II. − Fonctionnement syntaxique
Rem. Notre, nos est toujours antéposé au subst. qu'il détermine.
A. − Répétition
1. [Elle se fait normalement, notamment]
a) [devant des subst. coordonnés désignant des êtres ou des pers. de catégories différentes] Nos enfants et nos cousins.
b) [devant des adj. qualifiant des subst. désignant des êtres (ou des choses) différents ou bien des adj. ou des subst. exprimant des qualités opposées] Nos grands et nos petits côtés.

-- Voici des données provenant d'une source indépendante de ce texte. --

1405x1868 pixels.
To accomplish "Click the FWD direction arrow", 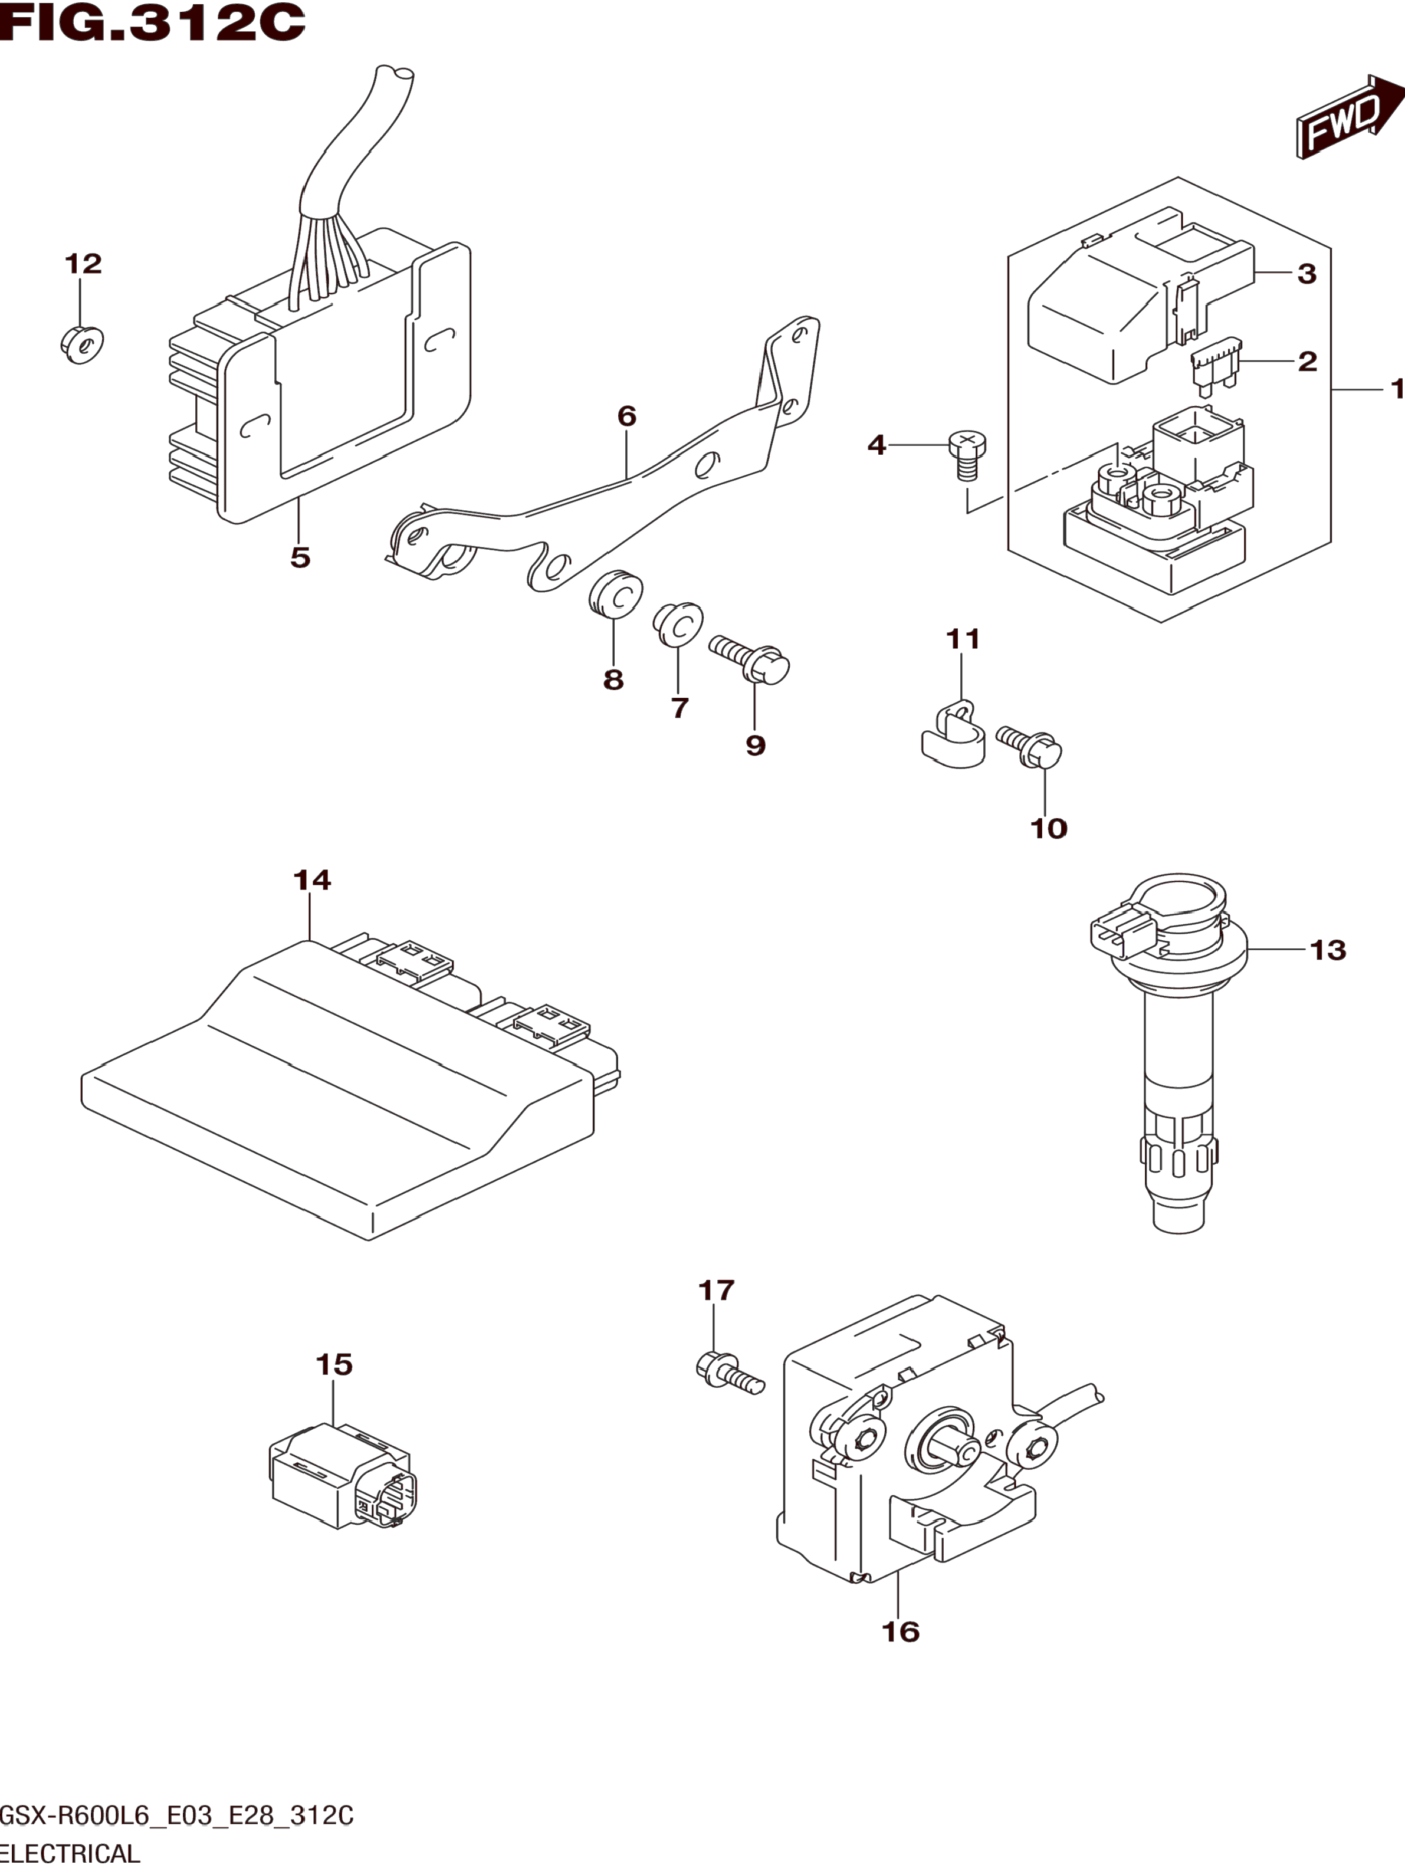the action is [x=1350, y=117].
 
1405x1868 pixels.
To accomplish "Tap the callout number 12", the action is [x=83, y=264].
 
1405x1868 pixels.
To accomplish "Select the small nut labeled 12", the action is [x=82, y=344].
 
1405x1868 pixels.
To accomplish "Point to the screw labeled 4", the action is [x=967, y=454].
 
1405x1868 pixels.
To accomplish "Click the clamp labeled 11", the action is [x=953, y=735].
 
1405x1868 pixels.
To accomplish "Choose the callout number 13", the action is [x=1327, y=950].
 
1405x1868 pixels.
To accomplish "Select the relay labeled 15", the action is [x=344, y=1475].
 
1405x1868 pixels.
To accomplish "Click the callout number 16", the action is [x=900, y=1631].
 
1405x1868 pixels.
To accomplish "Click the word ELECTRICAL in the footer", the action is [x=70, y=1854].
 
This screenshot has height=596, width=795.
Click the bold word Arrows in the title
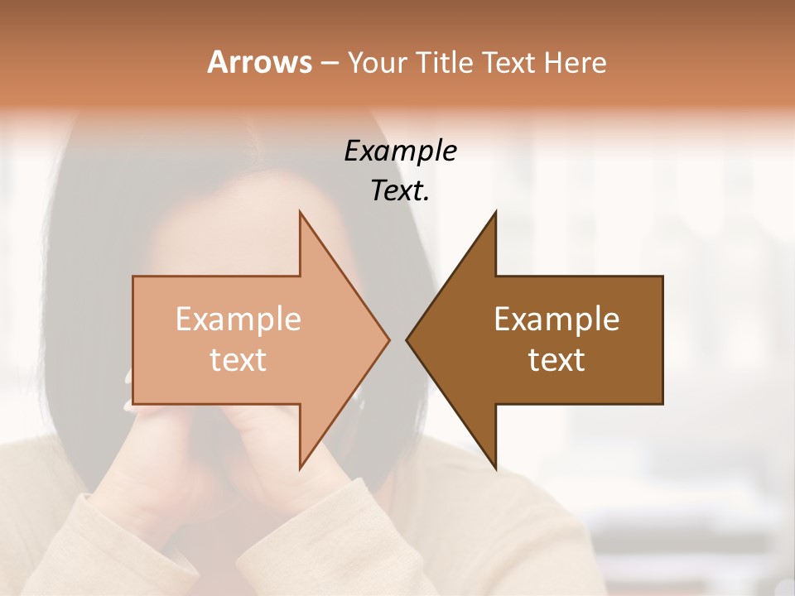[x=259, y=62]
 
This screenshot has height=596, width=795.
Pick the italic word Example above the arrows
[x=401, y=151]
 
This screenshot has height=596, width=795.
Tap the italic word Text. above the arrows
[x=401, y=190]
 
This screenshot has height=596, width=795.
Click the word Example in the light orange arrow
[x=238, y=320]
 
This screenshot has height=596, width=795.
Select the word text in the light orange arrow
[x=238, y=360]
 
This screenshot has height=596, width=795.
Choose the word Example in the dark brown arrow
[x=556, y=320]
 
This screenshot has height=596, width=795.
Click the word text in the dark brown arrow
[x=556, y=360]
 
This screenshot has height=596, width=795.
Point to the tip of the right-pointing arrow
[x=389, y=340]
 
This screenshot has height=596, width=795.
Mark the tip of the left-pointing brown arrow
[x=406, y=340]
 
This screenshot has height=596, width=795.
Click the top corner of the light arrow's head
[x=300, y=212]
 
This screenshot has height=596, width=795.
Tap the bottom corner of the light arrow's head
[x=300, y=469]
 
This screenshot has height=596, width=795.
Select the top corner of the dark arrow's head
[x=495, y=212]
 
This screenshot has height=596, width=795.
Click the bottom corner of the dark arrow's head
[x=495, y=469]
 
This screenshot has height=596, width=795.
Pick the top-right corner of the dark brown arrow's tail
[x=662, y=276]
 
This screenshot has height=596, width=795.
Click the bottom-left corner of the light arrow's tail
[x=133, y=404]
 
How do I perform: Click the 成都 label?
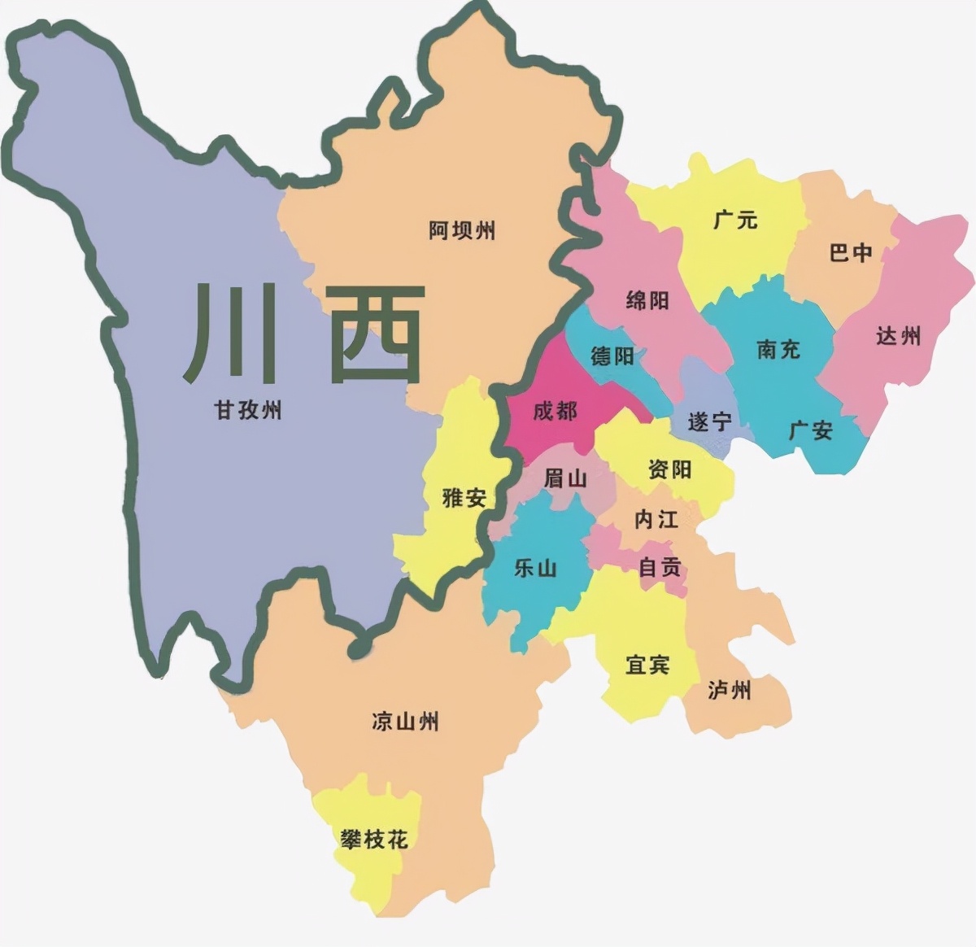click(x=555, y=411)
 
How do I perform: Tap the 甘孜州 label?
click(x=248, y=409)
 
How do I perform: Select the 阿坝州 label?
click(x=462, y=231)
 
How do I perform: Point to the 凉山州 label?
click(x=405, y=721)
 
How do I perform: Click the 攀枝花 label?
click(x=374, y=839)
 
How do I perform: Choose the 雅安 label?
click(x=464, y=497)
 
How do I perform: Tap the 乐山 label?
click(x=535, y=568)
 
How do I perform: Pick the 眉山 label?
click(x=564, y=478)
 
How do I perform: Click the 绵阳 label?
click(x=647, y=300)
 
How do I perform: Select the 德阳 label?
click(x=612, y=356)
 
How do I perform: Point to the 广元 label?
click(x=735, y=219)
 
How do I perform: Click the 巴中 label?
click(x=851, y=253)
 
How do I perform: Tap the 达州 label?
click(x=898, y=335)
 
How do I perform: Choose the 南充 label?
click(x=778, y=349)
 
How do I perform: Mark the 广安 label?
click(x=811, y=430)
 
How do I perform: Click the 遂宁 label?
click(x=709, y=421)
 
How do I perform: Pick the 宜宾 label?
click(x=647, y=665)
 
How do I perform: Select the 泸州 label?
click(x=729, y=691)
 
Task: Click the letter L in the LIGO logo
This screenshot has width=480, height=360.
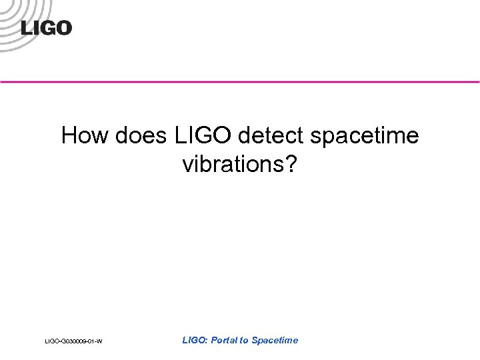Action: [27, 28]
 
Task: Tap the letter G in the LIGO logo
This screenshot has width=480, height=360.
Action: [47, 28]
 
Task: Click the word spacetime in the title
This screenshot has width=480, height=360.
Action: [364, 136]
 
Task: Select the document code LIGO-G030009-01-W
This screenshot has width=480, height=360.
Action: [73, 342]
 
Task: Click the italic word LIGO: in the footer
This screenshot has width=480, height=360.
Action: [195, 340]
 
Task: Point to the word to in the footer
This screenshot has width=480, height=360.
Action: [244, 340]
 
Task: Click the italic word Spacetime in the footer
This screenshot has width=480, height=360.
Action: [275, 340]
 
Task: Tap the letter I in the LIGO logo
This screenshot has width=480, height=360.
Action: [37, 28]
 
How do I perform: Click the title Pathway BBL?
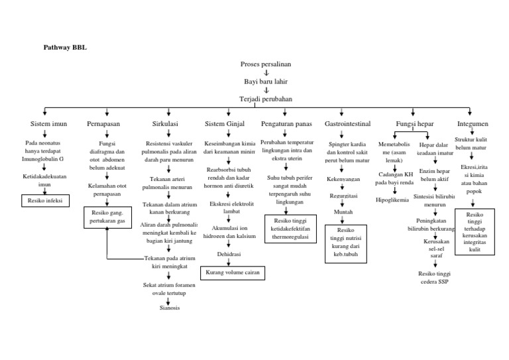pyautogui.click(x=65, y=48)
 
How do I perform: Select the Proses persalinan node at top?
pyautogui.click(x=266, y=64)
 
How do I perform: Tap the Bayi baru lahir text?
pyautogui.click(x=266, y=82)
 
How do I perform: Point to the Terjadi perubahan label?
pyautogui.click(x=266, y=99)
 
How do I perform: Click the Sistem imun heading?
pyautogui.click(x=48, y=124)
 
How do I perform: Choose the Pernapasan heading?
pyautogui.click(x=103, y=124)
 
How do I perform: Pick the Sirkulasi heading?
pyautogui.click(x=166, y=124)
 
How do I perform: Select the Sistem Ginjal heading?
pyautogui.click(x=225, y=124)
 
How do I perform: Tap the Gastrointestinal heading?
pyautogui.click(x=347, y=124)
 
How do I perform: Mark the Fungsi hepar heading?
pyautogui.click(x=415, y=124)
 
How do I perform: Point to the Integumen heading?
pyautogui.click(x=473, y=124)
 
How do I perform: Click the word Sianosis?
pyautogui.click(x=169, y=308)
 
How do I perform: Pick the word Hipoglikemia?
pyautogui.click(x=392, y=200)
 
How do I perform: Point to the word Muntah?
pyautogui.click(x=343, y=212)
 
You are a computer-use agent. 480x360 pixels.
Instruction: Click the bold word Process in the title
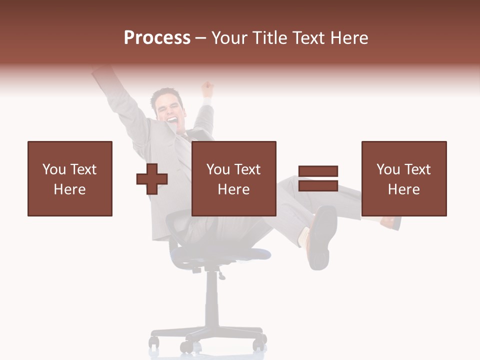pyautogui.click(x=157, y=38)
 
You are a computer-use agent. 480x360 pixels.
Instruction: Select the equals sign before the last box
pyautogui.click(x=318, y=178)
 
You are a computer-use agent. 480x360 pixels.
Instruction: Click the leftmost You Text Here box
pyautogui.click(x=70, y=178)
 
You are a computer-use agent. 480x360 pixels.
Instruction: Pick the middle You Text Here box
pyautogui.click(x=234, y=178)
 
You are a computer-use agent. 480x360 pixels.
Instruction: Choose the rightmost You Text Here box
pyautogui.click(x=404, y=178)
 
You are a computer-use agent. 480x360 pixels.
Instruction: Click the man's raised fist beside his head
pyautogui.click(x=206, y=90)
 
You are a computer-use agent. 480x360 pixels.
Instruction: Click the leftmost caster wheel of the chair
pyautogui.click(x=154, y=342)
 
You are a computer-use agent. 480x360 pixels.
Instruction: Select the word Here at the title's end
pyautogui.click(x=348, y=38)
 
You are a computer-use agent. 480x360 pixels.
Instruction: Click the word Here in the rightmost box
pyautogui.click(x=404, y=189)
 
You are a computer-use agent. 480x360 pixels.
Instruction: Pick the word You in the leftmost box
pyautogui.click(x=54, y=170)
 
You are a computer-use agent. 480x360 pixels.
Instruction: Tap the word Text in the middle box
pyautogui.click(x=247, y=170)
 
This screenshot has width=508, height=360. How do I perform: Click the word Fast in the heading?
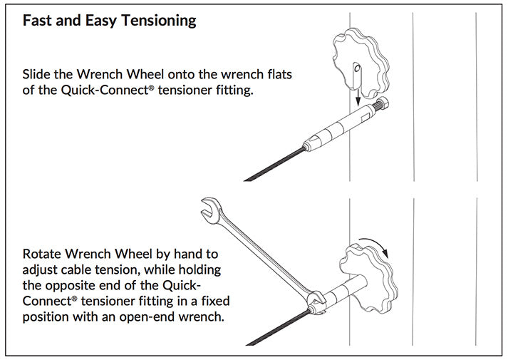[36, 20]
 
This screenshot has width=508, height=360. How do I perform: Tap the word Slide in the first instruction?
[36, 74]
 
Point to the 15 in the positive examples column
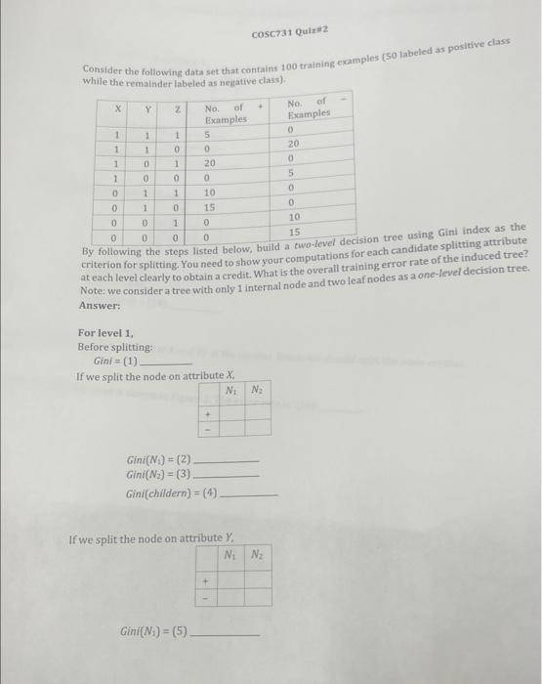210,207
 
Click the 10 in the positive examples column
210,193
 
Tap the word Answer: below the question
101,305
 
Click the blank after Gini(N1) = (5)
228,636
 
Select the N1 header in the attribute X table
230,392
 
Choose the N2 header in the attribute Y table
257,554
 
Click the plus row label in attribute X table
206,410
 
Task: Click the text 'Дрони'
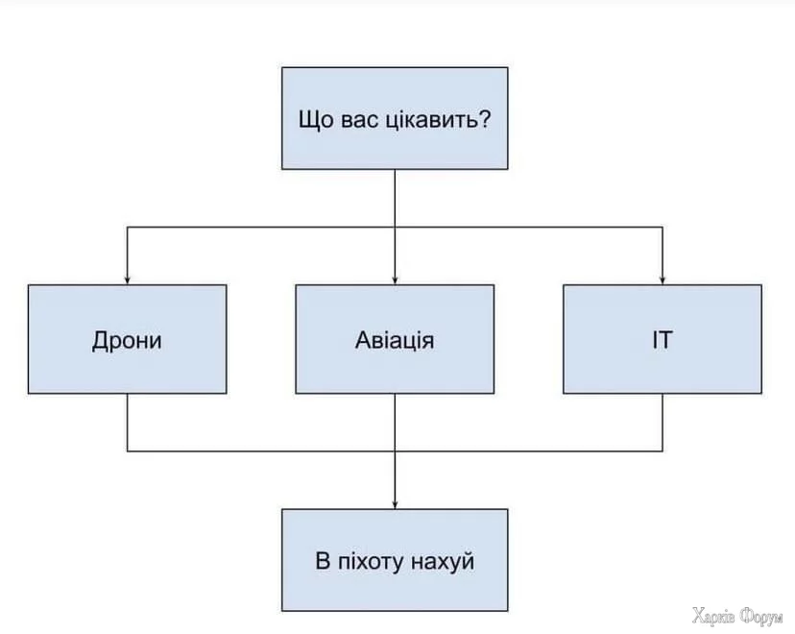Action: tap(127, 340)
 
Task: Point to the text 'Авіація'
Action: tap(395, 340)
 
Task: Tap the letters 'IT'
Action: tap(662, 340)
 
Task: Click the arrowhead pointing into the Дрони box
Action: tap(127, 279)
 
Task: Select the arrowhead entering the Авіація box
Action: tap(395, 279)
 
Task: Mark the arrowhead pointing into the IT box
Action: tap(662, 279)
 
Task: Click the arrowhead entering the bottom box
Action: tap(395, 503)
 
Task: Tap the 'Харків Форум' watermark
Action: tap(737, 615)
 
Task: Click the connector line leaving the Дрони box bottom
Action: tap(127, 423)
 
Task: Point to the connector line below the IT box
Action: tap(662, 423)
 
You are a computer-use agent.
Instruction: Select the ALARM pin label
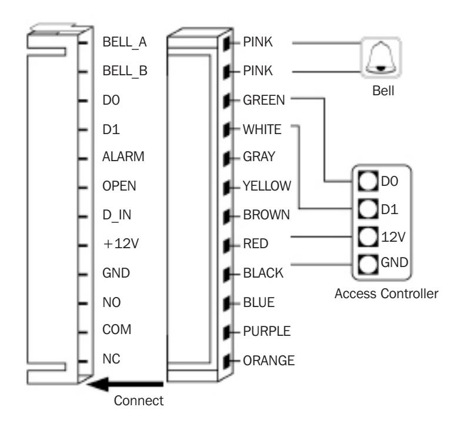[x=123, y=156]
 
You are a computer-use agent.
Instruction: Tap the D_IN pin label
[x=116, y=215]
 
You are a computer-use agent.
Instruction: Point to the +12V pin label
[x=121, y=243]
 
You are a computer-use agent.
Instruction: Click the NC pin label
[x=111, y=359]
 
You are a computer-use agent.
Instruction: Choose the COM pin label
[x=116, y=329]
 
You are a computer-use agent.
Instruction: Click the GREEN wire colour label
[x=264, y=100]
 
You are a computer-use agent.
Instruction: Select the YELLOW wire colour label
[x=267, y=186]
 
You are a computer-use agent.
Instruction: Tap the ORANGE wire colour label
[x=269, y=361]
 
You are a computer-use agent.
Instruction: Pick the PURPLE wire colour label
[x=266, y=331]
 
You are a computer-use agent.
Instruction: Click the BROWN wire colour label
[x=266, y=215]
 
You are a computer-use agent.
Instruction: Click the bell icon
[x=381, y=57]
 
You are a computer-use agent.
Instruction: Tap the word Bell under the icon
[x=383, y=91]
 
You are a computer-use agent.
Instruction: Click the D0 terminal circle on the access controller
[x=368, y=181]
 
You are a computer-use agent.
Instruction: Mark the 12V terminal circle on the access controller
[x=368, y=236]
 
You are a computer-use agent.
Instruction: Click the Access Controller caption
[x=386, y=293]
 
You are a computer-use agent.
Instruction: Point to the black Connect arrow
[x=125, y=384]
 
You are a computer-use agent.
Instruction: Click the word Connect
[x=138, y=401]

Nous avons tous nos défauts et nos qualités (Balzac,Lys,1836, p.89).
2.
a) [La non-répétition a lieu dans les mêmes cas que pour les autres adj. poss.] V. leur2/leurs.
b) En partic.
[Lorsque les subst. coordonnés représentent la même pers. ou la même chose] Notre maître et seigneur; notre oncle et parrain. Les Mémoires de notre vieil aventurier et médecin qui s'était improvisé auteur pour finir sa vie en paix (Cendrars,Bourlinguer,1948, p.16).
[Avec des subst. formant groupe] Nos père et mère; en notre âme et conscience; nos amis et connaissances.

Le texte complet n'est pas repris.